E proprio in virtù di quell’aderenza raggiunge subito l’effetto, facendoci partecipi del suo perimetro di vite incontrate e qui finalmente vissute. Quando terminiamo la pagina il poeta ci sta già portando verso l’altro: come se lui, conoscendolo, fosse lì lì per dirlo a sé e a noi.
Da questo dubbio fecondo nasce l’empatia con il suo pianismo di luci e squarci, con la matematica di un disegno nitido, in cui è già apparentemente tutto risolto, tutto assunto in riflessione compiuta: ma è solo un inizio, se è vero che poesia è l’avvicinamento massimo alle cose e il tempo immediatamente seguente, così nostro, così estraneo.
La definizione del percorso, anche ove è drammatica, non concede altro che se stessa, le sigle di una perdita irrevocabile: “conosco il colore/delle caramelle, per me non è contemplata/l’ipotesi di avere voce ma solo/una sconfinata timidezza”. Oppure: “la bellezza non è un lasciapassare. Volevi essere accolta/hai scelto il vuoto di un cortile, lo spazio/bianco di un lenzuolo”: qui il volo delle immagini appartiene a chi legge, l’autore ce lo offre intatto.
E diventa nostra responsabilità.
Polvani non ricorre alla sottrazione, preferisce rifinire la definizione, eppure resta sempre in un seminato felicemente germinativo: “è lì che abita / in forma di zucchero l’orto di tua madre/ e si gonfiano di rosso i pomodori nel cerchio/ delle alpi e l’insalata/ha il suono familiare di una porta che sbatte.”

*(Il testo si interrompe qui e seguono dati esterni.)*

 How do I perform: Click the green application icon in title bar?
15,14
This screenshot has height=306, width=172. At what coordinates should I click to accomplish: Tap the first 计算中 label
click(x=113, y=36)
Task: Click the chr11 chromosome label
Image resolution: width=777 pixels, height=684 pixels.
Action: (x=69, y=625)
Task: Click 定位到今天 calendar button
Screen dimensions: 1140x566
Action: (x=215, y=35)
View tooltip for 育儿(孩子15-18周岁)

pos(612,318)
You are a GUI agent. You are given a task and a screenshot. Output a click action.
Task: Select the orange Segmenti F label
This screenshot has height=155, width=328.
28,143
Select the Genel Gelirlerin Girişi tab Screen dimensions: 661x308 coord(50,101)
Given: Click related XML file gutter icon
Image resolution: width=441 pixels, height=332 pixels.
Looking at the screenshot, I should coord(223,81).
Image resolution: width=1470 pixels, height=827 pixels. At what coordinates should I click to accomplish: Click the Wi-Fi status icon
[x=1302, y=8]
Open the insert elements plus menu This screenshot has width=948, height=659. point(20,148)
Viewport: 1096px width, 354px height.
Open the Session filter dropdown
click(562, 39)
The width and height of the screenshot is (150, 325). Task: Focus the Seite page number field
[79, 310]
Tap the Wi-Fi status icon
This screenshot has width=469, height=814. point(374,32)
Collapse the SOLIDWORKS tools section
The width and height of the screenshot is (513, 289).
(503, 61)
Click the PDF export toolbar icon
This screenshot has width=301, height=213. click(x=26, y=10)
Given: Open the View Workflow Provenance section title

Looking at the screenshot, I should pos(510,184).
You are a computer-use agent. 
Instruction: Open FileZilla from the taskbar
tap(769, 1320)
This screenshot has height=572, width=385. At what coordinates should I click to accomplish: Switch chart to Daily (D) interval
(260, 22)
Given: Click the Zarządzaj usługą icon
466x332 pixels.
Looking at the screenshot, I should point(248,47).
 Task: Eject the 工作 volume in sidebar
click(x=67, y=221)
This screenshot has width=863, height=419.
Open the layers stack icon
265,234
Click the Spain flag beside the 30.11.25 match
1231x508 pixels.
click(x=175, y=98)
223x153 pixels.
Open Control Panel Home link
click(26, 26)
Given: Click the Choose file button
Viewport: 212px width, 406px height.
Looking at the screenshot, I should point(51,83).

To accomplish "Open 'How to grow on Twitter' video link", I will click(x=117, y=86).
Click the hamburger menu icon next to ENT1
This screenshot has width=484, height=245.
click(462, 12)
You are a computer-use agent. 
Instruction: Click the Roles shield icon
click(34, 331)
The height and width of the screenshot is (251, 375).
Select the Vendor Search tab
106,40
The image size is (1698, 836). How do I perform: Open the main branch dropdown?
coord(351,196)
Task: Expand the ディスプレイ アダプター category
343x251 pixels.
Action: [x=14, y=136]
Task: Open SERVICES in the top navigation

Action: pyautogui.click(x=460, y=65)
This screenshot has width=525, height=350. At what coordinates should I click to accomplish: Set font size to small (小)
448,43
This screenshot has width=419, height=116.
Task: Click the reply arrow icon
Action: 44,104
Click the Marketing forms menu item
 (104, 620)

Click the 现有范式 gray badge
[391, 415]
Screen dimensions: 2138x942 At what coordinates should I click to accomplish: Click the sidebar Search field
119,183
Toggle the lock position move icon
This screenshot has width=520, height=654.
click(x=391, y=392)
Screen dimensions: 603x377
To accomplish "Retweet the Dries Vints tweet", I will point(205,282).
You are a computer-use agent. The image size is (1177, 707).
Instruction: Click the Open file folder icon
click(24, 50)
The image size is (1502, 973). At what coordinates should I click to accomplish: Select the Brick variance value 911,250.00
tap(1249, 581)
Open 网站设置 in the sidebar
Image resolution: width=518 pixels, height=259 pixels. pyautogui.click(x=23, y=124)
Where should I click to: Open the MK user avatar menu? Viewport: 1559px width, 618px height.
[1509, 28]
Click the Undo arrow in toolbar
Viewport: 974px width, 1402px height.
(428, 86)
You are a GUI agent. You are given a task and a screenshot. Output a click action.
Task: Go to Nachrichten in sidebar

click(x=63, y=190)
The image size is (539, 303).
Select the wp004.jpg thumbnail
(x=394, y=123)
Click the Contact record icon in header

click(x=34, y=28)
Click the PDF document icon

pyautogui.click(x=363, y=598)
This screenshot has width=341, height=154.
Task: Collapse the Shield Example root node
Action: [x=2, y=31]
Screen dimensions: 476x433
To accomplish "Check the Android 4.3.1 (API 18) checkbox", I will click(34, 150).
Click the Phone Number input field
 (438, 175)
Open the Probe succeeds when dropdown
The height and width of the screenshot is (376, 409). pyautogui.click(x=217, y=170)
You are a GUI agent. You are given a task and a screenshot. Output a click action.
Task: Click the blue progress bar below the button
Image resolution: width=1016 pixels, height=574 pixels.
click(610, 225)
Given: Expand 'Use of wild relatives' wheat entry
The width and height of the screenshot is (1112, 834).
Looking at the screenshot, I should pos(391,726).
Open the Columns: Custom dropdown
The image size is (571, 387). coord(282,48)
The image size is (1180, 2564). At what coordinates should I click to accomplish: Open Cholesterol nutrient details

La limpidezza sorprendente del colloquio sgorga già pronta da segnali ben esposti, è un fluire che pasce se stesso e ferve del seguito: “i segni del tempo si depositano/ sulla tua pelle come una polvere dorata./Specchiano l’adesione dei miei autunni.”
La carrellata di pennellate sode, calzate su misura delle donne che racconta, inquadra un humus pullulante, che già ci sentiamo addosso: anche noi fatti di terra e “di quelle dolorose vertigini che la bellezza possiede come corollario”.
La felicità del poeta non è che lo specchio di quella che ha osservato: “Il margine della collina conosce la felicità dei corvi./La violoncellista conserva il sapore di una festa d’aria.”
La parola di Polvani diventa vicissitudine e incide lo sguardo, slargando le periferie necessarie; impressiona la lastra del cuore, prima ancora di quella oculare, e ci costringe a una resa, a un consenso, a un entusiasmo.